Running AI locally
There is no doubt that using AI Large Language Models(LLM) is getting popular for private use as well as even in the restrictive corporate world. And while private users face the challenge of personal privacy while using online offers, in company environments one faces the challenge of keeping data confidential, and consequently using “ready to go” 3rd party cloud solutions for this purpose turns often out to be quite difficult. Therefore it becomes more and more popular to run Large Language Models on a local server or even a laptop. This might seem difficult at first glance but the good news is that there are several open source projects available, that try to provide easy ways to do so. In this post I’d like to explain the LocalAI project and show how you can deploy and configure it on an openSUSE system, and then use a VisualCode extension to use the model for code generation and analysis.
Hardware Requirements
Large Language Models do require a considerable amount of memory and compute power. In order to run larger models, it is highly recommended to utilize a graphics card with a large amount of VRAM. For this example however, I’ll use only a smaller model that also runs without a powerful graphics card (GPU) on a modern Laptop CPU at an acceptable speed. Everything described was done with the following system:
OS: openSUSE Tumbleweed
CPU: Intel i7-8665U (note: the CPU requires the avx2 flag)
Memory: 16G
Disc: approx 10G
GPU: none required. (This will be part of a followup post)
You can check with cat /proc/cpuinfo | grep avx2
if your CPU has the required flag.
LocalAI
LocalAI is a free, opensource community-driven and local-first drop-in replacement for OpenAI running on consumer-grade hardware. Other than most projects that enable you to run only language models locally, LocalAI provides the possibility to run language models as well as a variety of other models like e.g. StableDiffusion for image generation. While this post focuses exclusively on text generation, there are a lot more features available.
Its main feature however is it providing an API that is identical to the OpenAI API, which is used by most AI enabled applications. By pointing them to the API running on a local machine instead of openai.org, it is possible to use most applications without further modifications. These applications won’t even know that are not talking to OpenAI (e.g. ChatGPT) but instead are using your local LLM instead. And thus your data will never leave your computer or company internal network. In this example, everything runs on the same machine, but it also is possible to have a powerful server running LocalAI and providing the API to the local network.

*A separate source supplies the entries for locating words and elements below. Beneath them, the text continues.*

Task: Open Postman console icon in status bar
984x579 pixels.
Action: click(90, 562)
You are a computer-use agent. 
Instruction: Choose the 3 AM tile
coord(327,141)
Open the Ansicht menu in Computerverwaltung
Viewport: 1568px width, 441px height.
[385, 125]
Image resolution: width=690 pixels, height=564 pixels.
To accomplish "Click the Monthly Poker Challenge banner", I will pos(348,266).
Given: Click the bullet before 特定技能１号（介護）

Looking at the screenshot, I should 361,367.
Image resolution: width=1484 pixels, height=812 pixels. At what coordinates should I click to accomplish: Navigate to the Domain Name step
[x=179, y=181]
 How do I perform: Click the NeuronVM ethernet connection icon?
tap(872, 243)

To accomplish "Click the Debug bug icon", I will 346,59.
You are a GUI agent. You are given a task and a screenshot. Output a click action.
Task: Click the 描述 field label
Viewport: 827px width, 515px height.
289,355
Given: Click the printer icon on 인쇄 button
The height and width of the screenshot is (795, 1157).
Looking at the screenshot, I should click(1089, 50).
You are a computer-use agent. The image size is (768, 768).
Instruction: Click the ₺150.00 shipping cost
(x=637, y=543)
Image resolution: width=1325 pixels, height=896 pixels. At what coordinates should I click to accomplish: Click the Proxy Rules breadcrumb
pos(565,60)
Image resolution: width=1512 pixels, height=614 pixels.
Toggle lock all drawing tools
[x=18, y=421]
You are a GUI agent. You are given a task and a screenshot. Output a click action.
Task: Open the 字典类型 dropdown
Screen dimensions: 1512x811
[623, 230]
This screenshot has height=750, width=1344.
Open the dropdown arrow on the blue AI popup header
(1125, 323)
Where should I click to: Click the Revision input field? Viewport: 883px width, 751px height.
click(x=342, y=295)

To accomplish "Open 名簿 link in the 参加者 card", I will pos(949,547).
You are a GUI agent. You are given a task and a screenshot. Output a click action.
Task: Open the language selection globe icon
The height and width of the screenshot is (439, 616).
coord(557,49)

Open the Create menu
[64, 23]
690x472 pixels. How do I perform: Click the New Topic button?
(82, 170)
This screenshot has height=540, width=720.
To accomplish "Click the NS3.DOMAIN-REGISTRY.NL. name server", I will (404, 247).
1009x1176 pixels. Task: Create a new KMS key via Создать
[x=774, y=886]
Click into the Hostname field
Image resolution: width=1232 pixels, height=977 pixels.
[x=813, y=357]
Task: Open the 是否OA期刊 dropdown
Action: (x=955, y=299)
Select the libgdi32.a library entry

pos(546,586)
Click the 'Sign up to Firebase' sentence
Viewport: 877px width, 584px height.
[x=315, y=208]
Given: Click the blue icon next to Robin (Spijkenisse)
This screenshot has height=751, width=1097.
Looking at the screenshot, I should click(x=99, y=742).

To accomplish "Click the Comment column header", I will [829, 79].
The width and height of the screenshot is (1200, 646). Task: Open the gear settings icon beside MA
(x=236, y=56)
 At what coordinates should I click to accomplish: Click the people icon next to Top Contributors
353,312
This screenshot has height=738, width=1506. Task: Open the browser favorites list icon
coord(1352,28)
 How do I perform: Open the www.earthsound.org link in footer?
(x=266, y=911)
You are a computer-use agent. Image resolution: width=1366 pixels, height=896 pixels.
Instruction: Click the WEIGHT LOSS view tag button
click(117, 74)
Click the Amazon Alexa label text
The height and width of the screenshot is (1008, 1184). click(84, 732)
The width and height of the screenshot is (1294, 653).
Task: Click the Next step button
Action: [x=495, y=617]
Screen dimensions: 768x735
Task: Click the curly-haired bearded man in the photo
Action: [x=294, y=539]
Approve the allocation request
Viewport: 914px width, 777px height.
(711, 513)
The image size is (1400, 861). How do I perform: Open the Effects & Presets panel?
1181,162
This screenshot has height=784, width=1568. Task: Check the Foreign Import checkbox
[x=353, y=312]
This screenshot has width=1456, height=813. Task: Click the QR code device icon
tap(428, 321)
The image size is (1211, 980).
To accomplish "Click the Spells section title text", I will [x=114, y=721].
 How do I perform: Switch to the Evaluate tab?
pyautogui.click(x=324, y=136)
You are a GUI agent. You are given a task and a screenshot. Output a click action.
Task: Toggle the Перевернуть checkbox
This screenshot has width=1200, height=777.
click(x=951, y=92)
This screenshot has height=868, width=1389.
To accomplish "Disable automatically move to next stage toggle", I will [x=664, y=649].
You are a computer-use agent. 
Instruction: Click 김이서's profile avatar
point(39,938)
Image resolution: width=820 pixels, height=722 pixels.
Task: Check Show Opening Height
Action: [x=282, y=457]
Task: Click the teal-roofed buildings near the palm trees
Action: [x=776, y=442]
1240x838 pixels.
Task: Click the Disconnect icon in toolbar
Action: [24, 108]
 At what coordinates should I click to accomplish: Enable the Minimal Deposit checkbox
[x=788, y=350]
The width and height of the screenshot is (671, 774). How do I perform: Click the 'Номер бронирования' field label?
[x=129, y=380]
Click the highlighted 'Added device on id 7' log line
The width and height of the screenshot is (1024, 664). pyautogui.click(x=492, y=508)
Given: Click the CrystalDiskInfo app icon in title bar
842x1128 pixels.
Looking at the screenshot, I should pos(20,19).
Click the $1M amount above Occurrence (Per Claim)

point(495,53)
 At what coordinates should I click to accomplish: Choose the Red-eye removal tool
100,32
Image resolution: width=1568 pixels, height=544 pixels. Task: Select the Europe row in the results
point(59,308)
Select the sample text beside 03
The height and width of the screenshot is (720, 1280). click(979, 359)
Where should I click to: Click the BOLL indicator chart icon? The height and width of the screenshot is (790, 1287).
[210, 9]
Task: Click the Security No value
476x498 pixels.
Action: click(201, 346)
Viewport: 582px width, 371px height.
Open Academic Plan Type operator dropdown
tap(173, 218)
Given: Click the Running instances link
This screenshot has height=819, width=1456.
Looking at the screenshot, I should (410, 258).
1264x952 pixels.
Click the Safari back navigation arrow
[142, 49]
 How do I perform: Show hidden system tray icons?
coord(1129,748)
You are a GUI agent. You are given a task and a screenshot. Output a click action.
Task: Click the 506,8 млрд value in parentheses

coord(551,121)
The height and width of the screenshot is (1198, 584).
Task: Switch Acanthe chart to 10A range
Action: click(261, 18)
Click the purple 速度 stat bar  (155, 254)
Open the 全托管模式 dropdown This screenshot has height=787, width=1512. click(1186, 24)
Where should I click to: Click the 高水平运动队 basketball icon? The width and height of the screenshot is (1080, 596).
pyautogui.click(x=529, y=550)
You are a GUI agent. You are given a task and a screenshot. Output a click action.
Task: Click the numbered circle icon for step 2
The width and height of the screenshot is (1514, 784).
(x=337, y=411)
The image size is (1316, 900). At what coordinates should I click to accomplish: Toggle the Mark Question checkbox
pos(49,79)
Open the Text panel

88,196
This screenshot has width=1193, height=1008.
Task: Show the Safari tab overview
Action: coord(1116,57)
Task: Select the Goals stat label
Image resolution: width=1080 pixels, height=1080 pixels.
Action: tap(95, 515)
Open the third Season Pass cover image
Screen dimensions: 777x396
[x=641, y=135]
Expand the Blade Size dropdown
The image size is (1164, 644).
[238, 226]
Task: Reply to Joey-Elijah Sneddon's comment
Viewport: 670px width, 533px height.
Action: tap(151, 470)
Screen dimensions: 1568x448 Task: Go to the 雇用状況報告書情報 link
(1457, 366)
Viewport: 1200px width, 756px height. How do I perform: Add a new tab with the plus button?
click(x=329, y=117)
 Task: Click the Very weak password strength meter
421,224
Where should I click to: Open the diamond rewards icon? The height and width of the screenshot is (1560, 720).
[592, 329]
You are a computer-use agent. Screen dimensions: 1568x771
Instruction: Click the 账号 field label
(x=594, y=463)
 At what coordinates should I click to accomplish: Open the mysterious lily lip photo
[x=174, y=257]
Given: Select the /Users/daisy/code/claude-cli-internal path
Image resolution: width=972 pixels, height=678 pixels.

To get a broad overview of how LocalAI works, here a picture with its main components:
The API is a replication of the OpenAI API. By default its URL is http://localhost:8080/v1, and in order to use existing OpenAI Apps, it only is required to change the API url in the applications accordingly. Here an example, how a typical API request for text generation would look like, using curl:
curl http://localhost:8080/v1/chat/completions -H "Content-Type: application/json" -d '{ "model": "llama-3-8b-instruct-coder", "messages": [{"role": "user", "content": "Say this is a test!"}], "temperature": 0.7 }'
Other methods like using the OpenAI python module work as well, in this case you need to specify a custom base URL by passing the base_url
argument to the constructor: OpenAI(base_url='...')
.
Additionally, LocalAI provides a basic User Interface(UI) in form of a web interface, to interact with models as well as to install new ones from the model gallery. The default URL for the UI is http://localhost:8080/:
Each model used by LocalAI requires a Config file in yaml format, which describes the name of the model, options for its loading and usage as well as which backend should be used. When deploying LocalAI with docker, all config files are accessible from the outside in the /models
directory. To make it easier for users to install new models, Model Galleries can be used. Here preconfigured configurations are offered for installation, that trigger the automatic download of the required model from their original online locations. They are available from the default gallery here or in the LocalAI web interface:
To facilitate the use of different model types like image or text generation as well as systems with and without GPU support, LocalAI provides a set of different Backends. An overview of available backends and compatible models can be found here. Models can be downloaded manually and placed with a config file in the /models folder, or are downloaded automatically using the configurations available from the gallery.
Installation
As there are several ways to install and run LocalAI, docker compose will be used for the deployment here. LocalAI does offer several containers that are configured for different hardware and usage requirements. For this demonstration a smaller container will be selected, and only a single model is added, so everything can run on a laptop with limited available space.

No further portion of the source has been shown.